CLTP Well, the competition for female Scandinavian crime authors writing of dark places of both the mind and geography, but with some added and well-placed humour just heated up.  Yrsa Sigurðardóttir remains in the lead for me, but having read The Preacher, Camilla Läckberg is certainly hot on her tails.  Women will love this one – and men prepared to laugh at their own sex – where men are portrayed in all their dignified and undignified glory.  And it seems that Swedish men are very similar to British men; take the summer BBQ for example:

“…As usual, the males gathered round the barbecue, feeling like he-men while the women sat and talked.  Erica had never understood the thing about men and barbecuing.  Men who would normally claim to have no idea how to cook a piece of meat in a frying pan regarded themselves as complete virtuosos when it came to getting the meat exactly right on an outdoor grill.  Women might be entrusted to provide the side dishes, and they also functioned as excellent beer-fetchers.”

Ms Läckberg had me chuckling on many an occasion and it has to be said that there are certainly very dark elements in this rather clever crime novel, which kept me guessing until the end.
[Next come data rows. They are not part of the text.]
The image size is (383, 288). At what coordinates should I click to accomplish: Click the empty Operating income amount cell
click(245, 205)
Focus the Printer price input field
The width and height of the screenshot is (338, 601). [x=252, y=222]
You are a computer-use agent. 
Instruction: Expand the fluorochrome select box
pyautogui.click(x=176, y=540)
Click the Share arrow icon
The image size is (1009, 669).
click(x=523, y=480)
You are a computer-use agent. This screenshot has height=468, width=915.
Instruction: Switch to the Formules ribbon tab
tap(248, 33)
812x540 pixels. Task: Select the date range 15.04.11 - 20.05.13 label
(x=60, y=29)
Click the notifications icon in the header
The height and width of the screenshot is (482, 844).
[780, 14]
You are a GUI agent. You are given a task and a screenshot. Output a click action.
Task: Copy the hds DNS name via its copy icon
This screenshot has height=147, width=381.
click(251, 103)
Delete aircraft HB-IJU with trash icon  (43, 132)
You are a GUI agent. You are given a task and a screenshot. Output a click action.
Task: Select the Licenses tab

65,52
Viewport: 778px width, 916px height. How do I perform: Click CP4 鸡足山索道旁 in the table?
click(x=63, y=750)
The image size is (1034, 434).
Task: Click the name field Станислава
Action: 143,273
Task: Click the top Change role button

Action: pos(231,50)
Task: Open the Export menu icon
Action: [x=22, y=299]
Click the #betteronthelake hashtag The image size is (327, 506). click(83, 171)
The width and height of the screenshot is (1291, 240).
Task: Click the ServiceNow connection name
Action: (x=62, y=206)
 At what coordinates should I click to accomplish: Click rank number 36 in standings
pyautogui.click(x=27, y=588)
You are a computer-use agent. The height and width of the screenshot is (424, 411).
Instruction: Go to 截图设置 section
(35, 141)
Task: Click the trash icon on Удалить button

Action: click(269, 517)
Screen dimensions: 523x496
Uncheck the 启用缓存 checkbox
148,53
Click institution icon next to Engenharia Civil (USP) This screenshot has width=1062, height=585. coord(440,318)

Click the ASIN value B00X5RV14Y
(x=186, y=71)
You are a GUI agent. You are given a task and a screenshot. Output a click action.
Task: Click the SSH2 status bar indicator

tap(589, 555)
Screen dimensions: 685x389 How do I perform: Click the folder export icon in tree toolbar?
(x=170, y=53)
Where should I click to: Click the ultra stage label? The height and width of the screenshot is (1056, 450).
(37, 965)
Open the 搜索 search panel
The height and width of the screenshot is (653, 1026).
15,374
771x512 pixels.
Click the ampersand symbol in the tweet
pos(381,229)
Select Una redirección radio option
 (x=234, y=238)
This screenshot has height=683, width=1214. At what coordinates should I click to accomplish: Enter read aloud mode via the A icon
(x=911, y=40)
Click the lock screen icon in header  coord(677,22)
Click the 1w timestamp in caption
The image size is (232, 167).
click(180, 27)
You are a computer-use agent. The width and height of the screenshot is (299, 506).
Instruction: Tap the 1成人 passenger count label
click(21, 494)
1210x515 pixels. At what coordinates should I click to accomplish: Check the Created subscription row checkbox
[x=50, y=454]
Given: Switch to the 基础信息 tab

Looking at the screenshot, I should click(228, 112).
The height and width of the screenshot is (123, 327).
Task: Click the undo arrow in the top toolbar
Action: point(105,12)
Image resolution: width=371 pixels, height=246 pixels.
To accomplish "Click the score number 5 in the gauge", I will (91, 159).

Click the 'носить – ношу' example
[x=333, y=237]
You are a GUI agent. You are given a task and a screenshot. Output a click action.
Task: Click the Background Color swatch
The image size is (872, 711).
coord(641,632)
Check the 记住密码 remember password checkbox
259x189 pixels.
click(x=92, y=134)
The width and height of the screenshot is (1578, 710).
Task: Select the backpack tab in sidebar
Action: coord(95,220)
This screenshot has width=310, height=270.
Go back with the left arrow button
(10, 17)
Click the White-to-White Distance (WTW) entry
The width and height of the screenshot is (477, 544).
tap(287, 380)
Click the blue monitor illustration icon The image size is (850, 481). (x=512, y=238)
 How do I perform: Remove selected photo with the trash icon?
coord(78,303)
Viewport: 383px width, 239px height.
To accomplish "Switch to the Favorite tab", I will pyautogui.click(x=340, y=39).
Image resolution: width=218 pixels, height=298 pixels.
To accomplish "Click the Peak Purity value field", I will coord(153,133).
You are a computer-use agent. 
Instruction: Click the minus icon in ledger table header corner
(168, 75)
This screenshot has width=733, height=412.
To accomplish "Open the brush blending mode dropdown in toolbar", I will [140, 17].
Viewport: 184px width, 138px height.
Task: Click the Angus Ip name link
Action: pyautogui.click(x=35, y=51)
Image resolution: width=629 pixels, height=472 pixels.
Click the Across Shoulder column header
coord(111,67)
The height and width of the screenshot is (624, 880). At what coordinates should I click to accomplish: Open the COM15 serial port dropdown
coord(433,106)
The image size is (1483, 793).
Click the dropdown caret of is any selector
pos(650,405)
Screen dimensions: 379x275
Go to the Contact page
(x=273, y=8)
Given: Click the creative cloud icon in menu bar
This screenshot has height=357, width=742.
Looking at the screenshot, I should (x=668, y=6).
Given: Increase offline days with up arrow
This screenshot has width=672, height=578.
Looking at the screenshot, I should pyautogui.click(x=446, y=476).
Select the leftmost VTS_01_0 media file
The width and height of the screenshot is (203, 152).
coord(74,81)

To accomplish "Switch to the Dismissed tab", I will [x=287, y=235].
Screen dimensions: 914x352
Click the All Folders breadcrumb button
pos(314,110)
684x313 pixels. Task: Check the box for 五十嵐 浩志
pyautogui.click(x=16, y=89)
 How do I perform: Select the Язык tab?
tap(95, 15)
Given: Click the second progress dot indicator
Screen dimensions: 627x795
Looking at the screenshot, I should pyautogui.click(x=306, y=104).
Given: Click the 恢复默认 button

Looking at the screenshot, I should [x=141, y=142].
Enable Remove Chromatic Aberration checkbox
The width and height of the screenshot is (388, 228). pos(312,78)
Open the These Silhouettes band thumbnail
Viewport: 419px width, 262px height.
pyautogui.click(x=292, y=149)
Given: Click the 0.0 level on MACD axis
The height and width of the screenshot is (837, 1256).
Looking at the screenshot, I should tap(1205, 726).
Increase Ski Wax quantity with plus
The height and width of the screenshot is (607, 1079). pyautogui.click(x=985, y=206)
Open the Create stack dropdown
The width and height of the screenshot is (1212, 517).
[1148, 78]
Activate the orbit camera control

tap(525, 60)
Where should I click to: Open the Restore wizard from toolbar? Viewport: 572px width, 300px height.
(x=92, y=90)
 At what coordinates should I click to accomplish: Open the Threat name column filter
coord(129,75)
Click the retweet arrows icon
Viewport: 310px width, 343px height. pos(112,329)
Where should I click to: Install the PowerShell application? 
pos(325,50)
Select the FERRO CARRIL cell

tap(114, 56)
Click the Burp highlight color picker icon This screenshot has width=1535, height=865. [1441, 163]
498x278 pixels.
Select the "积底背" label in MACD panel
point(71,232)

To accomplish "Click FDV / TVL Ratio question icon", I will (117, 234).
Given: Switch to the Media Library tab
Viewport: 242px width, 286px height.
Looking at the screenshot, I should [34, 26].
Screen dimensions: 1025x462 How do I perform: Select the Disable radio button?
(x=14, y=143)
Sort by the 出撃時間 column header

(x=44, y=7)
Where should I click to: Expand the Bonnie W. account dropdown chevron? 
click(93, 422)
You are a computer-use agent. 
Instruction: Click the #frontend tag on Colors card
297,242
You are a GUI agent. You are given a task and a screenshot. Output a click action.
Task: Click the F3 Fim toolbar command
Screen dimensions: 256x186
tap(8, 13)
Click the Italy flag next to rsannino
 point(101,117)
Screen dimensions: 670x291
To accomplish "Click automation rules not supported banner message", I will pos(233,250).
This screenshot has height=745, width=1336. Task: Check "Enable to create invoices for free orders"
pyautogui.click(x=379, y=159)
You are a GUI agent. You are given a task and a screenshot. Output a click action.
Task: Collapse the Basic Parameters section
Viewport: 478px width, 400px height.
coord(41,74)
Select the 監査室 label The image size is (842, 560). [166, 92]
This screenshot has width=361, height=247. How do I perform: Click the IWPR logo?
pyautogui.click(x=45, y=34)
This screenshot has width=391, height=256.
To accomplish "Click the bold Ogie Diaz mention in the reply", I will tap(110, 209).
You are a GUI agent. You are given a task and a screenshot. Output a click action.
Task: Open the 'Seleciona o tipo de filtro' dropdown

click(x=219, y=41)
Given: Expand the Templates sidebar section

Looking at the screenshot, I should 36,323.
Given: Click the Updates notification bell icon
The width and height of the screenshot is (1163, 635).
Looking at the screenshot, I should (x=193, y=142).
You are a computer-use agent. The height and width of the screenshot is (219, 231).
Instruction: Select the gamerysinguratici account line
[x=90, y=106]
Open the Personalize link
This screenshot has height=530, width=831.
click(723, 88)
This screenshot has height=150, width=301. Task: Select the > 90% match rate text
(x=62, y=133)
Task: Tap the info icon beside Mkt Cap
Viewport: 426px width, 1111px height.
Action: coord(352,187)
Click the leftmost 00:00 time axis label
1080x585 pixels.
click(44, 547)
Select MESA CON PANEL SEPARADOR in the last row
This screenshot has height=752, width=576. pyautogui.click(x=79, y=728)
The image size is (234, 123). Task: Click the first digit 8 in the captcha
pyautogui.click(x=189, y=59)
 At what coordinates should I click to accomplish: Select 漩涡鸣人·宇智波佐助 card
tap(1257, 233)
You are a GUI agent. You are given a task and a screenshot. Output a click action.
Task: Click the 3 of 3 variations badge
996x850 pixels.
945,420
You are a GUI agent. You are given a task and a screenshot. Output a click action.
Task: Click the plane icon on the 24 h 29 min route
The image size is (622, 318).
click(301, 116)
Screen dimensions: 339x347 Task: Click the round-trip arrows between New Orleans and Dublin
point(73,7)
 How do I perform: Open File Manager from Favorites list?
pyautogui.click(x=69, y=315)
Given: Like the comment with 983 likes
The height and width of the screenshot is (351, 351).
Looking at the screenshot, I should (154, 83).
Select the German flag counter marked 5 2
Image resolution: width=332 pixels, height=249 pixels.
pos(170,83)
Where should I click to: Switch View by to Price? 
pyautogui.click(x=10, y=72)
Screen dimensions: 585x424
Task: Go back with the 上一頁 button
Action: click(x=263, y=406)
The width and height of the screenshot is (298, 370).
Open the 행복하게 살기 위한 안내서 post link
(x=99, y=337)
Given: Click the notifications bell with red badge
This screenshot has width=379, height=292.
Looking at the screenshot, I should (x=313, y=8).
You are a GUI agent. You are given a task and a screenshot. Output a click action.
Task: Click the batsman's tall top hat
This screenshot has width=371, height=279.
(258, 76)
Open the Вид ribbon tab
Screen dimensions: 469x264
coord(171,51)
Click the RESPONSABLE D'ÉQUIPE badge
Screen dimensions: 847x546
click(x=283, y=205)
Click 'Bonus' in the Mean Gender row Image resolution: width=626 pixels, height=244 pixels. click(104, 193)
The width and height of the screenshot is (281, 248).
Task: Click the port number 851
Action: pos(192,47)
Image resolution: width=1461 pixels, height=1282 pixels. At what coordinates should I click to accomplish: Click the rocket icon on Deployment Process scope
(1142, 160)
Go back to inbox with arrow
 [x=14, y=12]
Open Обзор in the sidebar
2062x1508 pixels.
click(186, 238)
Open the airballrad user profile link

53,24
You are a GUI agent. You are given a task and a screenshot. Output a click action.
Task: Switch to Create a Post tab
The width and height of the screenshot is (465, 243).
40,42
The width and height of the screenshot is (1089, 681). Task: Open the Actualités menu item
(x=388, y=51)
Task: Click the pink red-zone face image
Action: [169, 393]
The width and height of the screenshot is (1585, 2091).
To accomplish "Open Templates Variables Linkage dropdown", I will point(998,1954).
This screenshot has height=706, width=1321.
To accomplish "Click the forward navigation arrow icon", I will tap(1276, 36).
Läckberg’s other main depiction-of-character-skill lies with children, and the novel opens with a wonderful passage describing a naughty six year old boy getting up early to play at the King’s Cleft, a forbidden location because of its seclusion.  Unfortunately, he never gets to play as he quickly discovers the corpse of a naked woman and when he works out that the woman is dead he runs home, no longer fearful of a scolding.  When the cops and forensics arrive, two skeletons are then discovered underneath the woman’s body.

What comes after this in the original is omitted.